As PMR suggested this zoonotic disease dictionary has to be done manually. This work is in progress.
-
nodejs
nvm
for installing get papers -
getpapers
for retrieving 950 articles from EuPMC -
AMI
for sectioning and searching. -
SPARQL
andamidict
for creating dictionaries. -
KNIME
for displaying results.
AMI
SECTIONING :
Sectioning of the dataset is usually done for greater precision.
-
Downloaded the corpus of 950 papers using getpapers in XML, PDF and JSON file.

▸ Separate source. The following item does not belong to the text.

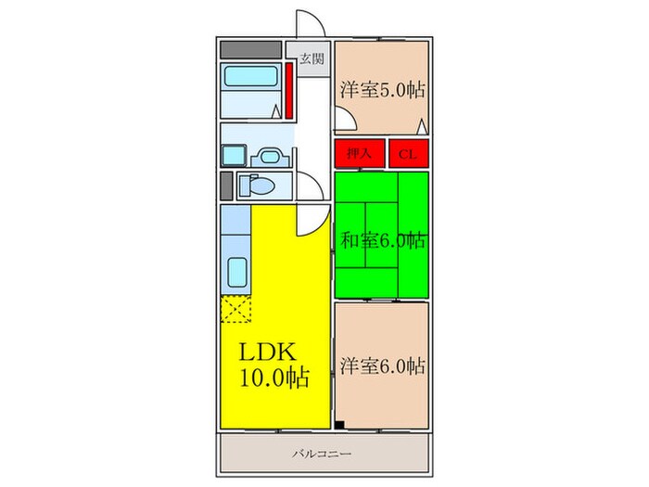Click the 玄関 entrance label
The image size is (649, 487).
click(x=312, y=58)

getpapers -q "Zoonoses in Viral epidemics" -k 950 -o viral epidemics -x -p
-
To easy the process, made 5 subfolders of 200 corpus.
-
To divide the content of papers into sections of front, body, back and float groups, again open the Command Prompt and give the syntax:
ami -p <name of directory> section
-
This will create a subfolder of sections in each folder of the scientific paper which is there in your directory.
AMI
SEARCH
-
Downloaded the corpus of 950 papers using the above same syntax in XML, PDF and JSON file.
-
To search the dictionary of country drugs funders diseases, open the command prompt and give syntax:
ami -p <name of directory> search --dictionary country drugs funders diseases
-
Open the directory and at the end of folder you will find various HTML Document.
AMI
VALIDATION
Open command prompt and type :
cd ami3
git pull
mvn clean install -Dmaven.test.skip=true
Wait! ... BUILD SUCCESS!
NOT STARTED: KNIME, Keras, R
STARTED : dictionary
BLOCKED : .
FINISHED : downloading and installing get papers, manual classification, list of zoonotic diseases, installing ami, getpapers, maven, jdk, sectioning of corpus950, ami search of corpus 950.